> **Kaynak**:
Makaleler

Grevler ve 1 Mayıs

1 Mayıs yaklaşırken sınıfı ilgilendiren gündemin de giderek sıcaklaştığını görmekteyiz. Yasal kısıtlamaların ve sendikaların gerçekliğinin bir sonucu olarak grev hakkının etkin şekilde kullanılamadığı ülkemizde grevler yeniden gündemde yerini aldı. THY ve Çaykur’da grev kararlarının ilan edilmesi ve sağlık emekçileriyle demiryolu emekçilerinin özelleştirmelere ve ticarileşmeye karşı yaptıkları grev ve eylemler ile yoğun bir süreci geçirmekteyiz.

> **Sağlanan Veriler**:
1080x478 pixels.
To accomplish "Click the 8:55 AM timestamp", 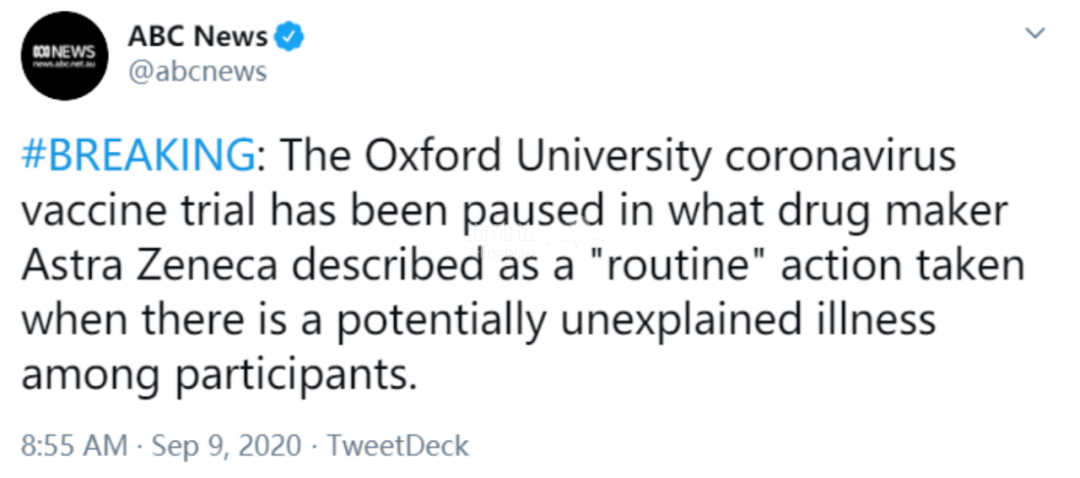I will pyautogui.click(x=74, y=446).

> **Alıştırma Yönergeleri**:
a) Kaynakta grev ya da eylemle birlikte anılan bütün kurumları ve emekçi gruplarını sıralayın.
b) Kaynağa göre grev hakkı ülkede neden etkin şekilde kullanılamıyor?
c) Lütfen kaynaktaki "1 Mayıs yaklaşırken sınıfı ilgilendiren gündemin de giderek sıcaklaştığını görmekteyiz." cümlesini İngilizceye çevirin.

> **Görev Yanıtları**:
a) THY, Çaykur, sağlık emekçileri, demiryolu emekçileri

b) Yasal kısıtlamaların ve sendikaların gerçekliğinin bir sonucu olarak.

c) As May Day approaches, we see that the agenda concerning the class is also steadily heating up.